We found the medial position of the greater trochanter is related to increased wear. From a mechanical point of view, it is known that medialization of the greater trochanter decreases the effective moment arm of the abductor muscles, increases the muscle force, and therefore increases the hip force [31]. According to the Archard/Lancaster relationship, a higher loading force is related to higher wear [1], as we also observed in this study (Table 1). Our observations confirm those of several clinical and theoretical studies suggesting increased wear is related to the lateral inclination of the acetabular cup [30, 33, 34, 41]. A small lateral coverage of the femoral head by the acetabulum decreases the contact area and contributes to a nonuniform stress distribution with elevated peak contact stress [14, 15, 34]. This effect is similar to the increased peak contact stress in dysplastic hips resulting from reduced lateral coverage of the acetabulum [23].

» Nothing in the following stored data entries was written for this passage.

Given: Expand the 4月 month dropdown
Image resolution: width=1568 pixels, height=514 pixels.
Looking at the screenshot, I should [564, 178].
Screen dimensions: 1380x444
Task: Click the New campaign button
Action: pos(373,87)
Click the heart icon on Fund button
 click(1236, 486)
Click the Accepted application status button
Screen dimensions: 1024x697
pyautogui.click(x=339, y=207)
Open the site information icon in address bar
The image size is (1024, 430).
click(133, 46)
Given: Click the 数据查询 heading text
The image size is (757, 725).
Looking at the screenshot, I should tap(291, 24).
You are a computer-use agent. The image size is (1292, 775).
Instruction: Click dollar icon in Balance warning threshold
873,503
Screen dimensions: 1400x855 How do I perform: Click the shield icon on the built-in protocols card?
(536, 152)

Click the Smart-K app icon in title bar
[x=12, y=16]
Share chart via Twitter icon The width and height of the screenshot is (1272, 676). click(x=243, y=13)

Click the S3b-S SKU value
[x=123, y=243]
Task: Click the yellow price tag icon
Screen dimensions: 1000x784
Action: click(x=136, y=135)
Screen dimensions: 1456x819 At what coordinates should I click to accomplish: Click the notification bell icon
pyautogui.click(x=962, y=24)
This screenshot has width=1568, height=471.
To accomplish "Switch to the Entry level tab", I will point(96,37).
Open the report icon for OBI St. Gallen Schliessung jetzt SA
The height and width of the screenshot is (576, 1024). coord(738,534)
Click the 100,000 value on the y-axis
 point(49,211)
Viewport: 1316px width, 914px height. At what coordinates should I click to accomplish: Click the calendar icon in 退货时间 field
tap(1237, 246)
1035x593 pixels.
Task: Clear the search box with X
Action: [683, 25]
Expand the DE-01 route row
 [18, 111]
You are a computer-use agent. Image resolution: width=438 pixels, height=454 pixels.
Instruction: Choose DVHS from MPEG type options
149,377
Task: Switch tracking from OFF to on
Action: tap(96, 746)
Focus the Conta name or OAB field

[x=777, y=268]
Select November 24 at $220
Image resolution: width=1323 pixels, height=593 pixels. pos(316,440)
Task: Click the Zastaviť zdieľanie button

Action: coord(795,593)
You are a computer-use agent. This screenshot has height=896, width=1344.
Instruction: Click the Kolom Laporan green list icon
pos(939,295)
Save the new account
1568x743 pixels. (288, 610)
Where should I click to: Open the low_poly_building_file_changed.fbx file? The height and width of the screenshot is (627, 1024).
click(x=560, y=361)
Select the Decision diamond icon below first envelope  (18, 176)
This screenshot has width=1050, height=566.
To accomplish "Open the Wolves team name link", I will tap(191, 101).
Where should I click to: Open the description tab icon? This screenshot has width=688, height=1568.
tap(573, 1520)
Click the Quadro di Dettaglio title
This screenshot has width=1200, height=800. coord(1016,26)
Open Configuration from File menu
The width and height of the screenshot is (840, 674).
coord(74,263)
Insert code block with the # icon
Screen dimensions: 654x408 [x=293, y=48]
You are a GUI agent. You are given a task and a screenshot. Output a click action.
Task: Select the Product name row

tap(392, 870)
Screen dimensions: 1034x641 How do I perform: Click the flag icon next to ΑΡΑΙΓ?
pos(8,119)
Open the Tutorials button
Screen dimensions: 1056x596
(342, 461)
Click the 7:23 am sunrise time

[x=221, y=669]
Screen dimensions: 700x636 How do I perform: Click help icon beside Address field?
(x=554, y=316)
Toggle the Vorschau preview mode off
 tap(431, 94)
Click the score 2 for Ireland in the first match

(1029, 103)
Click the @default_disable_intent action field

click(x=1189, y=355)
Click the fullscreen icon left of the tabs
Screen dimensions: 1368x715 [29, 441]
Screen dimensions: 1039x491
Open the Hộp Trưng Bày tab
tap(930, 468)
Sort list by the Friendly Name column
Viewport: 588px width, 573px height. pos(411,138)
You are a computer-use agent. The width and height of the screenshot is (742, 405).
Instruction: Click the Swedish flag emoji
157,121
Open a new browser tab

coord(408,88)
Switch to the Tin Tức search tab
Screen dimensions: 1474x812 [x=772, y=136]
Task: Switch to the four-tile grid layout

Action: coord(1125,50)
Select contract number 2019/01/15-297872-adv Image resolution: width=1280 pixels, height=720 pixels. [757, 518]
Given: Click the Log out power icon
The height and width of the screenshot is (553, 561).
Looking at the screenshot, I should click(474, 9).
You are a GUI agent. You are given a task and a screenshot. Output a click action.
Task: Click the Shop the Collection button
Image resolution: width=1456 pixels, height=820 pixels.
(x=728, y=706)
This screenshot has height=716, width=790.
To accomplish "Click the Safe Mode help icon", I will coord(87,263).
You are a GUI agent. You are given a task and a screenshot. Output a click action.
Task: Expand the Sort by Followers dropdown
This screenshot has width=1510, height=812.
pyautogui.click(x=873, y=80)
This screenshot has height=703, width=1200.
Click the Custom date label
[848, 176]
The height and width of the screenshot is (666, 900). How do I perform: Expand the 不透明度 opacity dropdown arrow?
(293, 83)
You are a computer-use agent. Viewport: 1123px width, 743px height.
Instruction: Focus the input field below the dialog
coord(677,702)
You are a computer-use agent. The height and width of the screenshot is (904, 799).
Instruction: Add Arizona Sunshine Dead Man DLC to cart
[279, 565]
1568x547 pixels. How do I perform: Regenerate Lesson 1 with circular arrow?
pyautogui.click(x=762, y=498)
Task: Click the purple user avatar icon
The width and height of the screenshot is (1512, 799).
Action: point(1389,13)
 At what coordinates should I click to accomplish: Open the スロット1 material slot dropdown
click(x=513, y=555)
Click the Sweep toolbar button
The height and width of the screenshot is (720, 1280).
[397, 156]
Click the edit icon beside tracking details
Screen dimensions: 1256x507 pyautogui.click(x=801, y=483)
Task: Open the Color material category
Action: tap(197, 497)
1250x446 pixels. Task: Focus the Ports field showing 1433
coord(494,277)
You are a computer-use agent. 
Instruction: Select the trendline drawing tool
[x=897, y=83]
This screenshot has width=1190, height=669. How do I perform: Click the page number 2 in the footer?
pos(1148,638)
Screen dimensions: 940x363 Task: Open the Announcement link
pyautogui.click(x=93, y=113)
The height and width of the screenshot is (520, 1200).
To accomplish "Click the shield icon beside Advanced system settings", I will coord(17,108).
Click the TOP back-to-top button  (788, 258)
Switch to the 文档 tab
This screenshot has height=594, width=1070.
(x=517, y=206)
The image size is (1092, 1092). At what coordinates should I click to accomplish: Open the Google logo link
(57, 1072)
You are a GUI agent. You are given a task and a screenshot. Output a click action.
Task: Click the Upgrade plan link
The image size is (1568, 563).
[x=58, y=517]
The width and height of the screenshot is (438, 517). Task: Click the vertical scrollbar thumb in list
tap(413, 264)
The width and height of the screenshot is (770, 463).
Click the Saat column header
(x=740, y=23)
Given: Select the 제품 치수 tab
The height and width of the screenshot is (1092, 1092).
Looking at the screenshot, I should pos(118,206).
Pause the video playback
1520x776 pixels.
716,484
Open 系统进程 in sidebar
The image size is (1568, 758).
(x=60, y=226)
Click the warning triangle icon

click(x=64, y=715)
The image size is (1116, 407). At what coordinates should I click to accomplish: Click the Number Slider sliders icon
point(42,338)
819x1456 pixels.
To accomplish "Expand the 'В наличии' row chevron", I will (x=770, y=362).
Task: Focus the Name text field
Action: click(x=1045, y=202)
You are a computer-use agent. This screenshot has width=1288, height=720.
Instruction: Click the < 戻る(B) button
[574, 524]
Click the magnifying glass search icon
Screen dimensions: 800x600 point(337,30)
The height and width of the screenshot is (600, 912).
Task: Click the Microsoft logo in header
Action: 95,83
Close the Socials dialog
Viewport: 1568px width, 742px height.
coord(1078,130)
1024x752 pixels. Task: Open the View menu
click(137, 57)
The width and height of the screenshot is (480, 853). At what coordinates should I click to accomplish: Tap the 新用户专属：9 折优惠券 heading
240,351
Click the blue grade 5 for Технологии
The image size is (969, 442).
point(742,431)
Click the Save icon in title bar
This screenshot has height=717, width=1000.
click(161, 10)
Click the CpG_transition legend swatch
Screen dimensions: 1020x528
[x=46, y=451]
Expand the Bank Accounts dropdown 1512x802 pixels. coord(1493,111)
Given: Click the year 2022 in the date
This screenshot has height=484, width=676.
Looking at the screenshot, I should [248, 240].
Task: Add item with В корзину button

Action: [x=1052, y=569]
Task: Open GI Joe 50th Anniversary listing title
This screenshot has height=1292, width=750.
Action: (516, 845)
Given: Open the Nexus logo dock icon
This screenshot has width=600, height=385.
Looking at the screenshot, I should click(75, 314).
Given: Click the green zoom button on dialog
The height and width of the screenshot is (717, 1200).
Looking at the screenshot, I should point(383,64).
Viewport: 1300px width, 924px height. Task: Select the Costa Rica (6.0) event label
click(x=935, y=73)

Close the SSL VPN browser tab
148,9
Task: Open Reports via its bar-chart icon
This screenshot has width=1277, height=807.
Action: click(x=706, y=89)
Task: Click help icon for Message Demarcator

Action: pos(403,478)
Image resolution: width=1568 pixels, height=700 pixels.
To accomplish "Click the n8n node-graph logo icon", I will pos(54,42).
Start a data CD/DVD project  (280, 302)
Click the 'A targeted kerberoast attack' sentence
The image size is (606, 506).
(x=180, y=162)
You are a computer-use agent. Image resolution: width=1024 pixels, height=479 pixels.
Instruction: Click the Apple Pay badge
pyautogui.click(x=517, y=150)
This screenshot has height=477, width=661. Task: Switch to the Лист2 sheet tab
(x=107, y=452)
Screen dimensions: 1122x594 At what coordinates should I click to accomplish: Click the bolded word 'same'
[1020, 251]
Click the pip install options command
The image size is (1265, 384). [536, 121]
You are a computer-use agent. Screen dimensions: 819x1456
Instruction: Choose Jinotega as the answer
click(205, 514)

The relationship between postoperative contact stress and wear at followup suggests contact stress might be used as an objective function in computer-assisted preoperative planning. Currently, only the geometry of the proximal femur and acetabulum are considered in preoperative planning (eg, TraumaCad; Columbia, MD, USA) and contact stress distribution or loading force is not considered. The peak contact stress calculation we describe is based on analysis of the whole pelvis. Even if some geometric parameters (eg, l, H, C, x [Table 1]) do not show a correlation with wear, they might be important in contact stress calculation. However, a primary role for contact stress is suggested by the considerably higher value of the correlation coefficient in comparison to the correlation coefficients of the individual geometric parameters (z, α). Prostheses with a ceramic femoral head and cross-linked polyethylene might be used in patients with unfavorable geometry of the hip to reduce the expected high wear, whereas positions of the acetabular cup related to high contact stress can be identified before implantation.

Our data confirm the role of in vivo contact stress in polyethylene wear in THA suggested in previous theoretical [2, 20, 24, 25, 33, 34] and experimental [27] studies. The relationship between postoperative contact stress and wear at followup indicates that the approach might be used for long-term wear predictions based on analysis of the standard postoperative AP radiograph.